The cop looks to be midtwenties, thirty at a push. His police hat is in his hand but he wedges it under one arm to tug at the front of his too-tight trousers. A short, rotund policewoman of a similar age gets out of the passenger side, her hat firmly on her head. They come around the car and start up the path side by side. They are definitely coming to our place. Nettie, I think suddenly. It’s about Nettie.

It’s possible. Ollie’s sister has certainly had her share of health issues lately. Or maybe it’s Patrick? Or is it something else entirely?
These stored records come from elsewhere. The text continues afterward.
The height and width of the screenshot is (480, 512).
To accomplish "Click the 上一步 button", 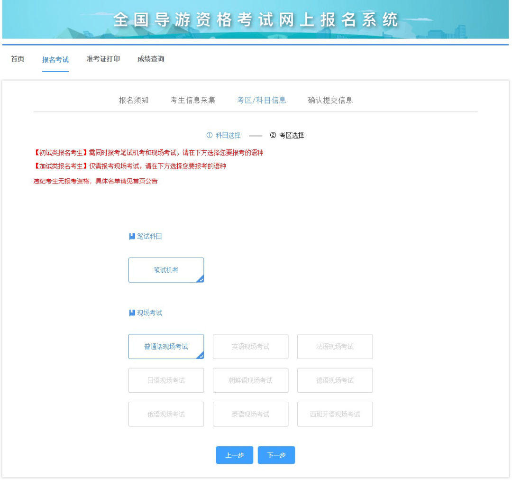I will point(234,455).
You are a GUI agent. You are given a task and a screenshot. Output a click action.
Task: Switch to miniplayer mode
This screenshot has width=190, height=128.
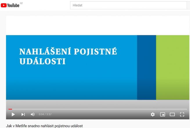[162, 114]
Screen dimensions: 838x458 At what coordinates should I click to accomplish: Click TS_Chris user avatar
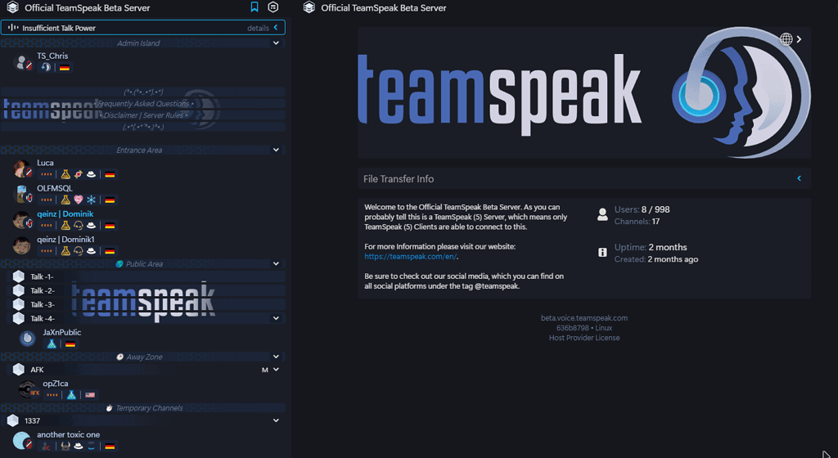click(x=22, y=62)
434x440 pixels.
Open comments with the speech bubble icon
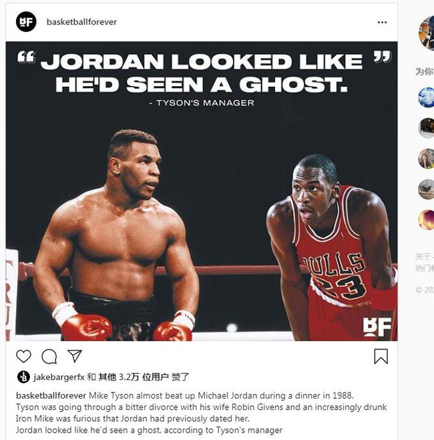click(49, 357)
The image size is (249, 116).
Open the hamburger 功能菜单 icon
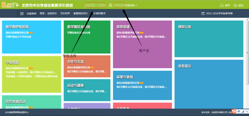(x=22, y=13)
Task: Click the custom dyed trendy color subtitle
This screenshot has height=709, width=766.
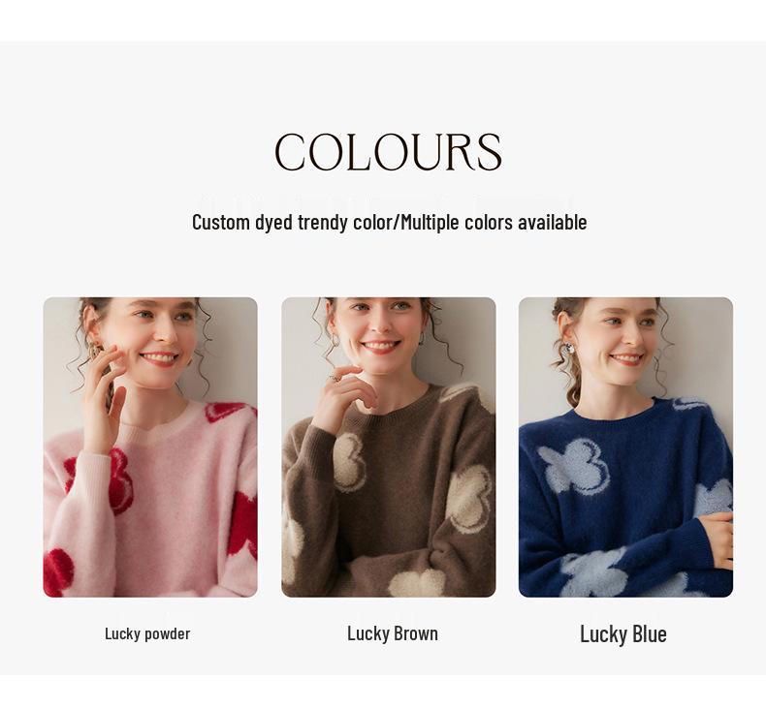Action: coord(390,223)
The fact is, part of me knows it’s not Nettie or Patrick, or Dad. It’s funny sometimes what you just know.

“Burgers are up.”

The fly screen door scrapes open and Ollie appears at the back door holding a plate of meat. The girls flock to him and he snaps his “crocodile tongs” while they jump up and down, squealing loudly enough to nearly drown out the knock at the door.

Nearly.

“Was that the door?” Ollie raises an eyebrow, curious rather than concerned. In fact, he looks animated. An unexpected guest on a weeknight! Who could it be?

Ollie is the social one of the two of us, the one that volunteers on the Parents and Friends’ committee at the kids’ school because “it’s a good way to meet people,” who hangs over the back fence to say hi to the neighbors if he hears them talking in the garden, who approaches people who look vaguely familiar and tries to figure out if they know each other. A people person. To Ollie, an unexpected knock on the door during the week signals excitement rather than doom.

But, of course, he hasn’t seen the cop car.

Edie tears down the corridor. “I get it, I get it.”

“Hold on a minute, Edie-bug,” Ollie says, looking for somewhere to put down the tray of burgers. He isn’t fast enough though because by the time he finds some counter space, Edie has already tossed open the door.

“Poleeth!” she says, awed.

This, of course, is the part where I should run after her, intercept the police at the door and apologize, but my feet are concreted to the floor. Luckily, Ollie is already jogging up behind Edie, ruffling her hair playfully.

“G’day,” he says to the cops. He glances over his shoulder back into the house, his mind caught up in the action of a few seconds ago, perhaps wondering if he remembered to turn off the gas canister or checking that he’d placed the burger plate securely on the counter. It’s the classic, unassuming behavior of someone about to get bad news. I actually feel like I am watching us all on a TV show—the handsome clueless dad, the cute toddler. The regular suburban family who are about to have their lives turned inside out … ruined forever.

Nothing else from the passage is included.